READING PASSAGE

——————————

Lost in Miami… trust me, that is something you don’t want to be. Unfortunately, it often happens – the latest victim of my hometown’s automotive labyrith is kewl warblogger Matt Welch’s wife, Emmanuelle, who is a reporter. She apparently was on assignment in Hellmouth on the Bay, and had a rather dreadful time trying to avoid the many traps the natives have set up to divert guileless visitors into our more “interesting” (code word for crime-riddled) neighborhoods. Miami is a casebook study on how building interstate highways causes crime. All of the neighborhoods lining either side of I-95 are mad, bad, and dangerous to know.
Now, you would think that it would be easy to find one’s way around the place. After all, Miami’s streets are laid out on a grid formation. Streets (and roads, drives and lanes and some other designations I forget) run more or less east-west. Avenues, courts, and… heck, I only moved away five years ago – anyway, they run north-south. The numbers start, at 1, right in the middle of Miami’s fistlike little downtown, which is bisected by a street that runs all the way to the swamp, aka “the Everglades” – the non-numbered Flagler Street. The “central” street that runs north to south and bisects the downtown area that way is the imaginatively-named Miami Avenue. North of Flagler Street, it’s called “North Miami Avenue.” South of Flagler Street, it’s called “South Miami Avenue.” And likewise, East of Miami Avenue, Flagler is East Flagler, and west of that road, it’s West Flagler. North Miami Avenue goes on and on into the north, and eventually becomes State Road 441, which if you manage to stay on it long enough, gets you out of Miami.
Still awake? There’s more! Like I said, the numbers start, after these non-numbered (or “zero") central streets, at number 1. The four quarters of the bisections of the streets are the south-east, south-west, north-east, and north-west sections. South-east is very small, mostly the downtown area, which abuts on Biscayne Bay; Miami on a map resembles a large, vaguely rectangular cookie with a very large bite taken out of the bottom right corner. The other three quadrants (I like using that word ‘cos it makes me think of Star Trek) are very large, especially to the south and west. The numbers continue as far as they are able – into the 300s in the south-west area. Or probably more since I’ve moved. Anyway, this is to show that yes, it is indeed possible for one to be at the corner of NW 87th Avenue and NW 87 Street. All you have to do is know how to count, and know east to west, and it’s easy, right?
Well yeah, sure, and monkeys could fly out of my butt – the problem with a system that simple is the slightest thing could fuck it up, and boy does it get fucked up. I haven’t even mentioned the little cities and townlets that make up the Greater Miami area that have their own system of street numbering, or worse, give their streets names and number the buildings by some arcane system that no one without a degree in Differential Equations can understand. For example, I grew up near, and went to high school in, the hoity-toity old-rich (for Miami) city of Coral Gables. This place had been built up by some rich dude with a jones for Spain, and everything was tiled, mortised, and fake-battlemented-walled to the max – and the streets all have names like “Sevilla,” they curve all over the goddamn where, and they don’t even put the street names on street signs – too gauche and crass for the Cultured Folk within – they put them on little white stones at street level. I learned a few basic routes around this part of the county, and never went in there without a map.

——————————

LISTED RECORDS

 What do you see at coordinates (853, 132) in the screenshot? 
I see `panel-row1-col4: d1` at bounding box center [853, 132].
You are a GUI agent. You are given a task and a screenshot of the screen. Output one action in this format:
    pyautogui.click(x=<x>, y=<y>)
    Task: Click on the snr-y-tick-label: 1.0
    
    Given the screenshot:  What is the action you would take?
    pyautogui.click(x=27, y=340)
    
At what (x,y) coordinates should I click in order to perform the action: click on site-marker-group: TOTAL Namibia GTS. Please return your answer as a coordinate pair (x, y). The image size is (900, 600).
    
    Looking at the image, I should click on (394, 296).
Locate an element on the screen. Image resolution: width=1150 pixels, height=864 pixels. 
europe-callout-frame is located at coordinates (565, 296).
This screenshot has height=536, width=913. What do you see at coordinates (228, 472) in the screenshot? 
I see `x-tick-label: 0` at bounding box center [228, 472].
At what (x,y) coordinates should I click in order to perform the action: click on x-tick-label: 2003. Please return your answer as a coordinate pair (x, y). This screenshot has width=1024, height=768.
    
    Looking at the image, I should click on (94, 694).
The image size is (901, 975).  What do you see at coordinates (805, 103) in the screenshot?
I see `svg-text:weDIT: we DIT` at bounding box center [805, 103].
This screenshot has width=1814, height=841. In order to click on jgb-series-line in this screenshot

——————————

PROBLEM SET
(1) For each statement, say yes or no according to the piece on Miami's streets, and quote the words that decide it. (a) Streets in Miami run more or less east-west. (b) Flagler Street is numbered 1. (c) The south-east quarter is the largest of the four.
(2) List every quarter into which the piece on Miami's streets divides the city's street grid.
Answer using only the piece on Miami's streets.

ANSWER LIST
(1)
(a) Yes: "Streets (and roads, drives and lanes and some other designations I forget) run more or less east-west."
(b) No: "the non-numbered Flagler Street"
(c) No: "South-east is very small, mostly the downtown area, which abuts on Biscayne Bay"

(2) South-east, south-west, north-east, north-west